Yeah I had a low tech tank I did for the parents for around 3 years with just soil, sand and standard Juwel T5 (the old T8 before that) lighting. Never dosed anything - tried DIY CO2 and TPN at first, but after a couple of weeks the CO2 ran out, didn't bother. Just did water changes and pulled out the masses of Sword and Crypt leaves that outgrew the tank. Wasn't particularly slow growing, especially with the T5s. Never had algae problems in this tank. Had the exact same setup I did for a local school, and you know what school kids are like with tank maintenance. After some initial algae problems and a plant wipeout due to overfeeding, it is now going strong with no additions. 

Tom


----------



## GreenNeedle (9 Oct 2010)

*Re: Once upon a time at the riverbank - September DIY pic Fr*

After a full year of this tank following a no CO2, no fert and no water change routine I decided to return to CO2. This time a DIY yeast setup which failed miserably in the early days of my planted setups. However I want to see if I can have success this time with the knowledge I have gained over the past few years.  I am using the Boyu inline diffuser.

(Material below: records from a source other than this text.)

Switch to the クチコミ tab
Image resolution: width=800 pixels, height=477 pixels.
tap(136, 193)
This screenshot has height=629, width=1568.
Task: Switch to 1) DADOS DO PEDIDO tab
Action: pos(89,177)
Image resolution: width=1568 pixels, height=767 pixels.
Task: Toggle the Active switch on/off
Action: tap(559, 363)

The aquascape was pruned a month ago and with it still being non CO2 over the last month it hasn't grown that much. Hopefully with a succesful yeast setup it will now burst into life.

The Corys are growing well and now 5 months old. As far as I can tell 8 of the fry have survived to this stage which is a nice size alongside the one adult in this tank.































continues..................


----------



## GreenNeedle (9 Oct 2010)

*Re: Once upon a time at the riverbank - September DIY pic Fr*

........continued

I am aiming now for this tank to be ready for competition early next year. Therefore I can show the full setup at the moment but soon I will not be updating with full tank shots for a while.

With this in mind I still have the same problem area, in the left to centre midground, that I have had since the start of this aquascape (19 months ago.)

To sort this area out and with very limited budget I decided to make my own 'redmoor' branches' to fit in this gap. I can then use my favourite needle fern to make the transition from the smaller Crypts to the larger ones at the rear.

Using the woodworking skills I have gained from other projects I selected some of the offcuts from a guitar neck. This is kiln dried American rock maple.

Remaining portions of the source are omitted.